» **EXERCISE OBJECTIVE**:
Gather every line of the records below that contains the string "resolution", and copy each such line in full.

» **EXERCISE MATERIAL**:
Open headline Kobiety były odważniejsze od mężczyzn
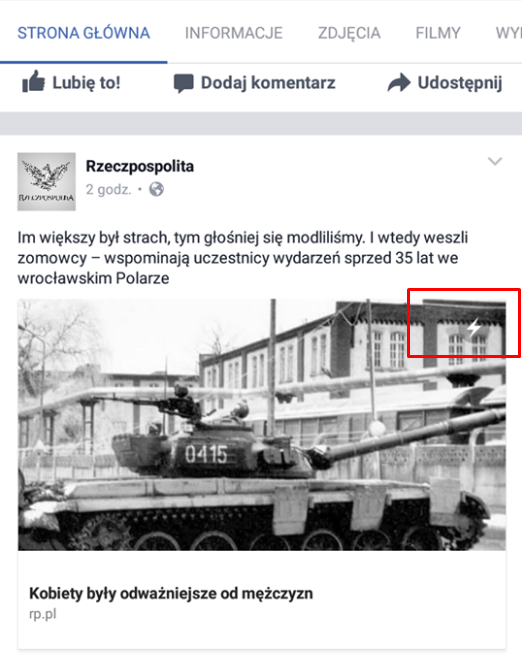 tap(171, 594)
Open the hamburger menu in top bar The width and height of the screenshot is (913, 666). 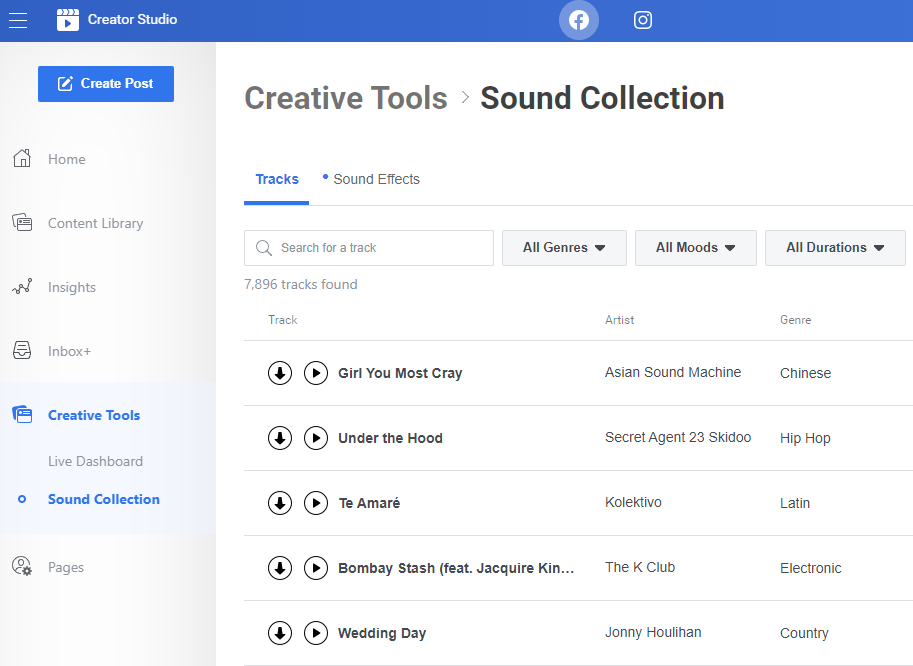pyautogui.click(x=19, y=20)
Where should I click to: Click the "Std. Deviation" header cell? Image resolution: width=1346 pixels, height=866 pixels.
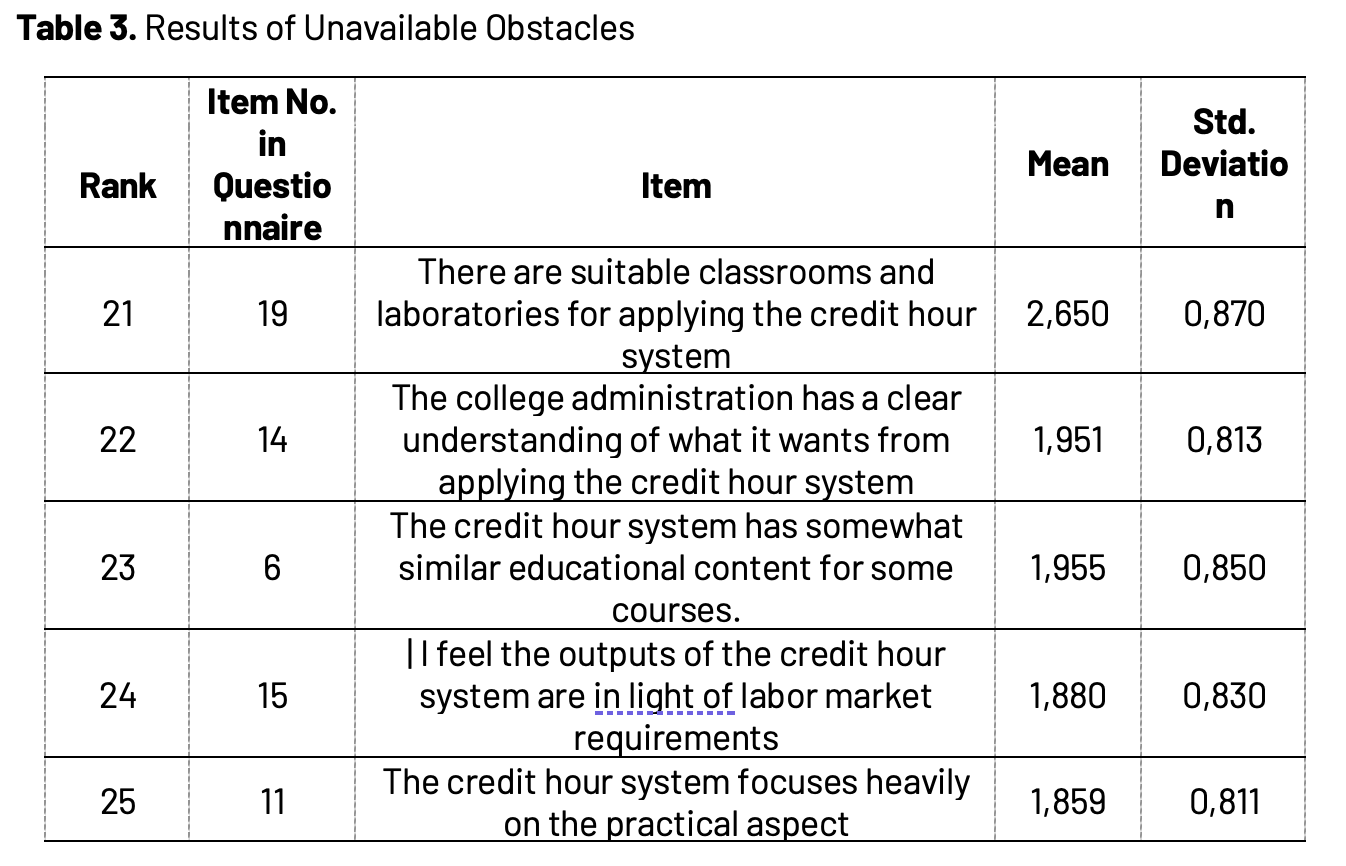[x=1223, y=164]
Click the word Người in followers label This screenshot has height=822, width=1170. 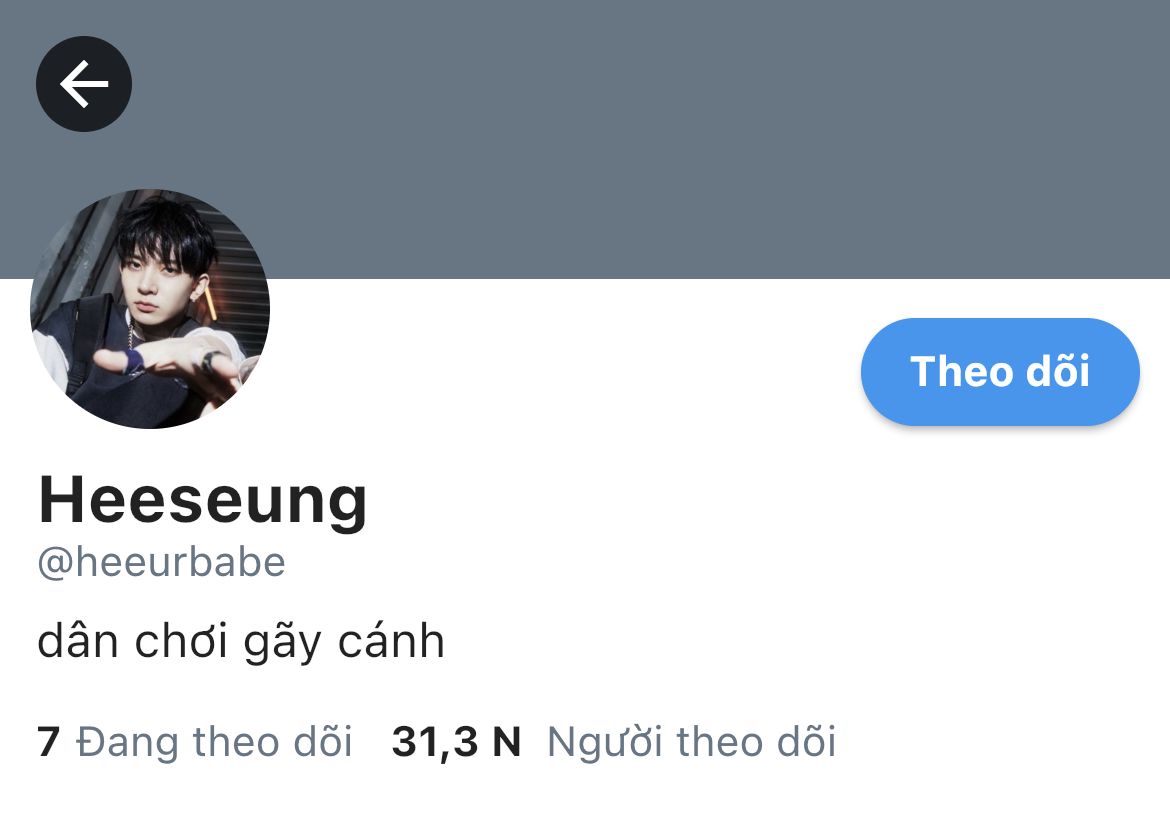click(605, 742)
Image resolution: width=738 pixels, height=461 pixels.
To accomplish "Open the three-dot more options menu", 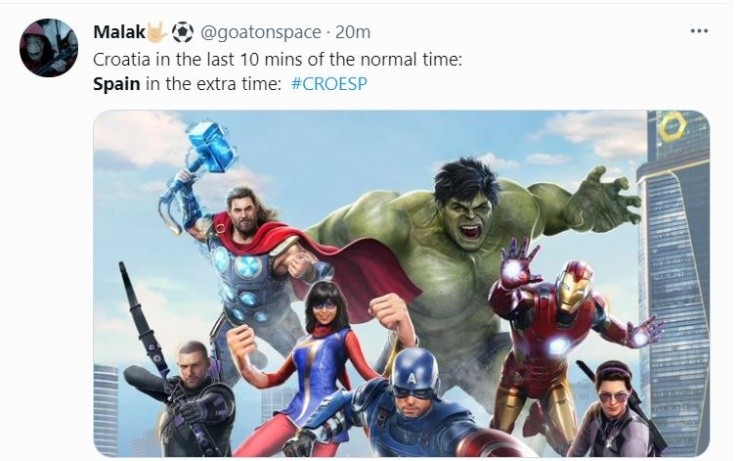I will coord(699,31).
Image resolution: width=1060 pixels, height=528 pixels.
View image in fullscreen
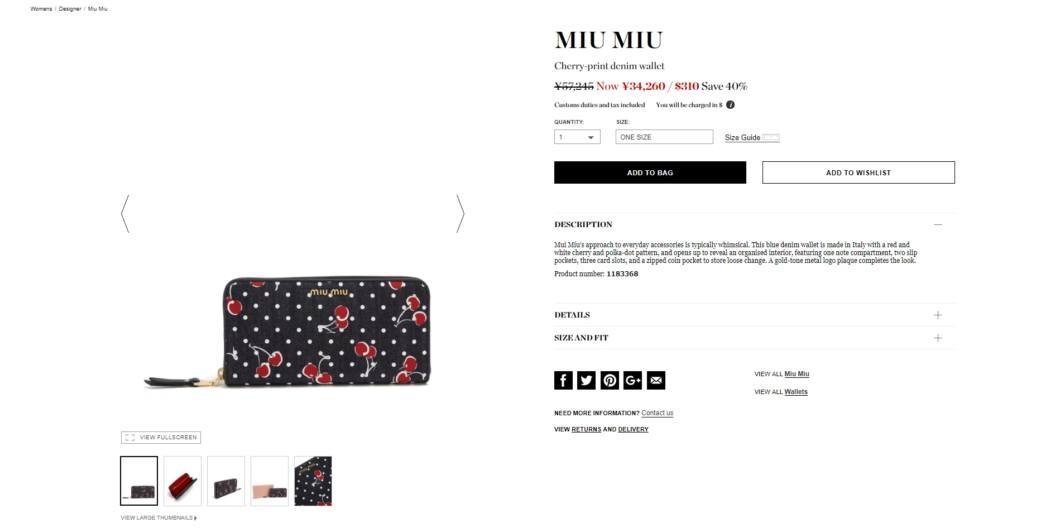point(161,437)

» **SOLUTION**:
Where should I click to: Click the "Std. Deviation" header cell? Image resolution: width=1346 pixels, height=866 pixels.
Image resolution: width=738 pixels, height=461 pixels.
Image resolution: width=1060 pixels, height=528 pixels.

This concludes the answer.